Lululemon’s big 5-year growth plans meets skeptics
If you think getting consumers to pay for an extra streaming service is hard right now, let’s see how difficult pedaling $100 yoga pants will be during a recession.
While recession risks could hurt consumer discretionary stocks, one company — Lululemon (NASDAQ:LULU) — wants investors to focus on its recently announced 5-year ambitious growth plan.
Lululemon succeeded by staying in its own lane…
Founded in 1998, Lululemon sells high-end athletic wear targeted at health-conscious professionals and healthy lifestyle enthusiasts.
Lululemon is the fastest-growing company among major athletic apparel brands helped by its athleisure dominance. Here’s how Lululemon achieved its record 2021 sales during a global pandemic…
- Men’s business: Lululemon had a target to double men’s sales by 2023 — and hit that target two years ahead of schedule.
- E-commerce: Digital sales tripled between 2019 and 2021, helping to grow revenue by 40% in 2021.
With consumers homebound, the athleisure category grew 53% in 2020 per Kantar. Like many other COVID trends, growth began slowing as consumers moved back to their normal lives.
So far, work-from-home is still sticking.
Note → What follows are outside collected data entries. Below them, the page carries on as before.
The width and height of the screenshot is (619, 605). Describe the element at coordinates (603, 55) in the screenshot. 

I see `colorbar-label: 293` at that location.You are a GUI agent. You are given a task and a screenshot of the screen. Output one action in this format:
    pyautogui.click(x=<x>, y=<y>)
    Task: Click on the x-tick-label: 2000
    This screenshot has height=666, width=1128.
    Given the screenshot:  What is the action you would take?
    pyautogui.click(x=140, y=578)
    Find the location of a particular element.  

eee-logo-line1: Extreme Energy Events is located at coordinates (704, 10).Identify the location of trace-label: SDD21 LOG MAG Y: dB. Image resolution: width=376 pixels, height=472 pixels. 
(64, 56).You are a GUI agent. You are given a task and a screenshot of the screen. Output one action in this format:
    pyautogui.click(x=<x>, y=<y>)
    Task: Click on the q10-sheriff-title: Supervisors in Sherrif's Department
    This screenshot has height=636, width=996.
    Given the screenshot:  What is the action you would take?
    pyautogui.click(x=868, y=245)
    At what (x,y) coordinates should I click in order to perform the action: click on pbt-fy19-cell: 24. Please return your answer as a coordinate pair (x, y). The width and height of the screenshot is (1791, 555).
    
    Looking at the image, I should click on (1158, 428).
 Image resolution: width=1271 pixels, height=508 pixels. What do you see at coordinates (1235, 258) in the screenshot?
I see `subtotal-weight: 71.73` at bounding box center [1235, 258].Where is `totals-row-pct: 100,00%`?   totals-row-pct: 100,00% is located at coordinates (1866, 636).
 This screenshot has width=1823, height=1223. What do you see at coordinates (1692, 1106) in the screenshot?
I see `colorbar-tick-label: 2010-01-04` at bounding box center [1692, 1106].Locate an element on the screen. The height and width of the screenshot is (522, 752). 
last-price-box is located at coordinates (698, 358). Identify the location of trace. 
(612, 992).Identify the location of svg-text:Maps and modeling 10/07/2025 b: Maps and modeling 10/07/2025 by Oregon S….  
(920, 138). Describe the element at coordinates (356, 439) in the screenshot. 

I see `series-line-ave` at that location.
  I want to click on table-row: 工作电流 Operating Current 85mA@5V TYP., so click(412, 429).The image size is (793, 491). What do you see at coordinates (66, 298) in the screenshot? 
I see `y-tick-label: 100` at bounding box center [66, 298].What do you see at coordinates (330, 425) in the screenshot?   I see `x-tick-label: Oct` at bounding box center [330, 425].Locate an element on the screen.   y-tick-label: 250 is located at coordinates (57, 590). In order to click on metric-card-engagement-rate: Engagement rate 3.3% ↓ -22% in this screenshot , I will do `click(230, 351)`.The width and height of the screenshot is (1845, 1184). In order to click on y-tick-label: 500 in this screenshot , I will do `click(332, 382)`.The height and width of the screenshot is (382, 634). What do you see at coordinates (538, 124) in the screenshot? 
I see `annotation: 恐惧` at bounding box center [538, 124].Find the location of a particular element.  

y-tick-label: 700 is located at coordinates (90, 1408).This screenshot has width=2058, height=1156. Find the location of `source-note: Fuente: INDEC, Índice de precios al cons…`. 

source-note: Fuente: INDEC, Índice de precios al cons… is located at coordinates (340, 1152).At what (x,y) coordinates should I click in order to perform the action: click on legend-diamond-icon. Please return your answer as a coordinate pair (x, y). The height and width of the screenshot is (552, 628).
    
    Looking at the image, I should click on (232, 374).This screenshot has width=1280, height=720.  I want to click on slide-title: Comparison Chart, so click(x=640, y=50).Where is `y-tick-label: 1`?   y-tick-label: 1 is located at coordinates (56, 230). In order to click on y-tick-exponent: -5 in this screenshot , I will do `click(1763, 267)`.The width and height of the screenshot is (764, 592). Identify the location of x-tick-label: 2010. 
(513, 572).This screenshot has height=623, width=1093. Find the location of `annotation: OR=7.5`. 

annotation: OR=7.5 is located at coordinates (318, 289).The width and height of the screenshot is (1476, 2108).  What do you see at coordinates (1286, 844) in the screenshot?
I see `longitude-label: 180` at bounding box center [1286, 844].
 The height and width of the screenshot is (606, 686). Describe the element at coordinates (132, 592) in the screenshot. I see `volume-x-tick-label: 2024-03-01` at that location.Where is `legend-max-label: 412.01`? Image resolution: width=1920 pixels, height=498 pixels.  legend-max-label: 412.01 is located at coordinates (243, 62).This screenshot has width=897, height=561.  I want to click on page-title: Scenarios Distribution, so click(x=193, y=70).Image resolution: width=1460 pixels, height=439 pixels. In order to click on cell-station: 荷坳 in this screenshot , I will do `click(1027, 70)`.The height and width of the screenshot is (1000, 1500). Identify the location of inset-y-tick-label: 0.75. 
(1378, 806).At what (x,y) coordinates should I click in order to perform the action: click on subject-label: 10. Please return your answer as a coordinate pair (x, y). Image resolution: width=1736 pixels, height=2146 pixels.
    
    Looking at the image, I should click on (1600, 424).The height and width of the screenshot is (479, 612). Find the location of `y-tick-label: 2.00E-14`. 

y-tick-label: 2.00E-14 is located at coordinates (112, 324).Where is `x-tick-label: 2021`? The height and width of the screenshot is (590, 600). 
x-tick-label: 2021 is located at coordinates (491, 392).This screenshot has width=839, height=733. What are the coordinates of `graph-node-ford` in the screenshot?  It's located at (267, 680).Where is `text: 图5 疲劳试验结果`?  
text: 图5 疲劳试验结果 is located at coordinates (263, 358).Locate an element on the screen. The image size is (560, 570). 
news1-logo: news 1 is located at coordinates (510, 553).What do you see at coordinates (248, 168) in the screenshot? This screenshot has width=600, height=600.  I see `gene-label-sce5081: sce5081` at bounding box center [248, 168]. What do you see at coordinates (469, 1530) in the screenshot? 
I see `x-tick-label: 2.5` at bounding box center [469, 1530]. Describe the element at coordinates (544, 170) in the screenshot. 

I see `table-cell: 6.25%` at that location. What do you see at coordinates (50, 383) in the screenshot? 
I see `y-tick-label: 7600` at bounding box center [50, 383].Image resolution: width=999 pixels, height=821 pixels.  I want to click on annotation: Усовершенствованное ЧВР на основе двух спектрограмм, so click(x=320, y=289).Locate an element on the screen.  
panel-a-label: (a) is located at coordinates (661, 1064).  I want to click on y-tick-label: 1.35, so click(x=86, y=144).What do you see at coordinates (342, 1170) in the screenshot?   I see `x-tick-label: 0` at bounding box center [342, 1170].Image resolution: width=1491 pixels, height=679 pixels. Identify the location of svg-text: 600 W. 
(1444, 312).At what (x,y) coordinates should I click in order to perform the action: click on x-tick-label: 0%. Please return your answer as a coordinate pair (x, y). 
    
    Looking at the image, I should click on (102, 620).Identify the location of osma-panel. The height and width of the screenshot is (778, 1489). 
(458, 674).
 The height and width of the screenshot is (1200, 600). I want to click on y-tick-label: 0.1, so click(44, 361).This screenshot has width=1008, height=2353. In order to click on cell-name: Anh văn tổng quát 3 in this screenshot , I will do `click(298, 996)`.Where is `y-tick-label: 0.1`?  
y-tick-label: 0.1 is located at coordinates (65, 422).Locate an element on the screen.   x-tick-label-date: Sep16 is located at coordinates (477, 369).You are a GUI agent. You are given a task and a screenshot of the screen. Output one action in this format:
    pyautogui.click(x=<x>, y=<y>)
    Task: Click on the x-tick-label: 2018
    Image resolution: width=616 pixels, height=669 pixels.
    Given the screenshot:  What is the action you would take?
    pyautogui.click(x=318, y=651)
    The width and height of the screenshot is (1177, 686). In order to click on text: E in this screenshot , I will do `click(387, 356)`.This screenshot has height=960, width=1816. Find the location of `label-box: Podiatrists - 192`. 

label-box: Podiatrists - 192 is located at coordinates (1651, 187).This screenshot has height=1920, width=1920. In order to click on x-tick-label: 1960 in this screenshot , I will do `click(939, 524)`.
A GlobalData survey in the first quarter of 2022 showed that two out of five consumers have continued to work from home.
With a five-year total return of 571%, $LULU has easily beat the S&P 500 — but can it continue to outperform?
Has the company changed its athleisure focus?
To achieve its goals, Lululemon wants to expand its product line beyond high-end activewear:
- Memberships: In 2020, Lululemon acquired Mirror – an at-home workout platform costing $39/month.
- Sneakers: Last month, Lululemon launched its first line of sneakers – expanding into the competitive footwear business.
- Resale program: Lululemon’s “Like New” resale website lets customers trade in and buy used products.
The goal by 2026: Double men’s sales, double e-commerce sales and 4x international revenue. But analysts are worried that Lululemon’s new plans could distract it from its core business. Global expansion could hurt margins — at a time when core product growth is slowing.
Bank of America’s Lorraine Hutchinson remains optimistic — seeing many “untapped opportunities across channels, geographies, and product lines.”
Investors: How essential are $100 leggings?
This year, consumer staples (i.e., essential goods) have vastly outperformed consumer discretionary stocks.
- Consumer Staples Select Sector SPDR Fund (NYSE:XLP) — is up 2% this year.
- Consumer Discretionary Select Sector SPDR Fund (NYSE:XLY) — is down 17.6% this year — nearing bear market territory.
While chasing consumer staple stocks at all-time highs might not be a great idea, it’s also risky to invest in consumer discretionary stocks as spending slows.
Lululemon’s plans depend on one big question: How much are consumers willing to pay for premium leggings during a recession?